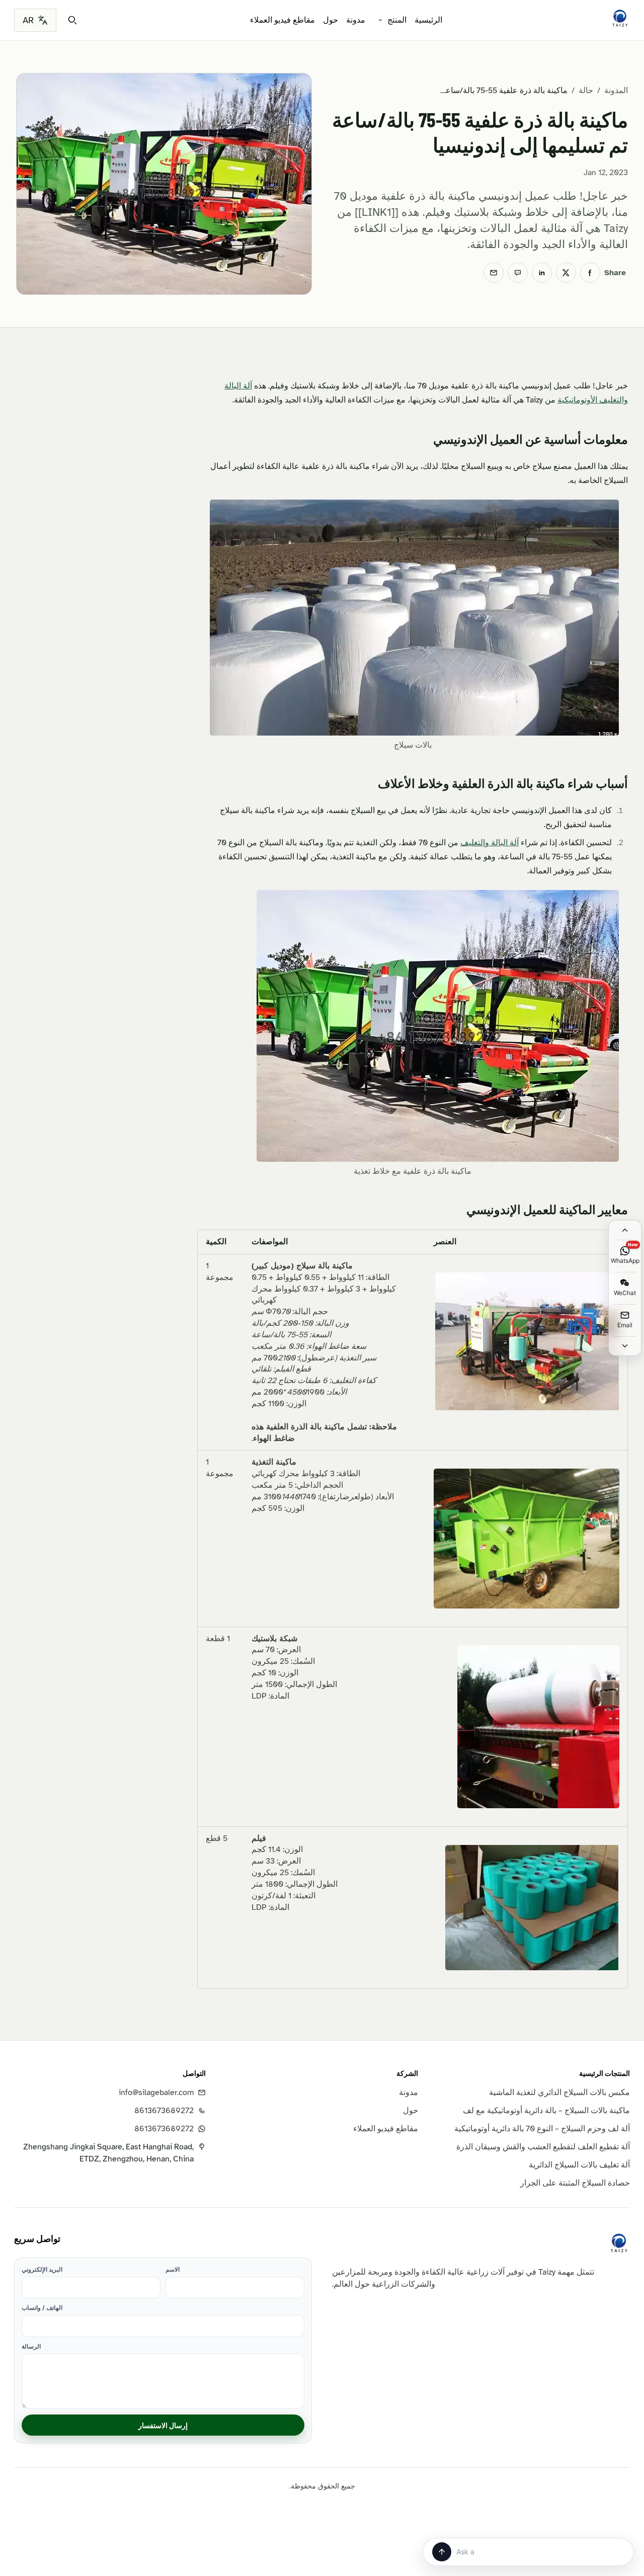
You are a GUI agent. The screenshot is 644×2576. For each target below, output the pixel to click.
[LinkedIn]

* * *

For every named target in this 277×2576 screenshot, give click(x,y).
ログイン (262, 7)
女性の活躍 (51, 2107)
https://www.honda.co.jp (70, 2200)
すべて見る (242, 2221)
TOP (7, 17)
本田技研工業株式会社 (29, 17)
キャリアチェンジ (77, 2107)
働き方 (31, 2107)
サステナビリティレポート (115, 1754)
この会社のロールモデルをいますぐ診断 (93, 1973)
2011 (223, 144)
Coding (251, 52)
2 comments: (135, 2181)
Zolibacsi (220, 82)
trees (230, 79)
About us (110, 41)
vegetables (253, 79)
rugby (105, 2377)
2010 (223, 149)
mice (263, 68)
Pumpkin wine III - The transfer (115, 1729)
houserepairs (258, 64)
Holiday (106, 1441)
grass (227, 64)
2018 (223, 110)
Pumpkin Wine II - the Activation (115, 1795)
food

▸ **WHAT YOU SHOULD DO**
Where does the string "target" occur in the material? Copy every line where it does.

▸ **RESULT OF THIS EXERCISE**
You are a GUI agent. The screenshot is 644×2576. For each target below, output the pixel to click.
For every named target in this 277×2576 screenshot, give click(x,y).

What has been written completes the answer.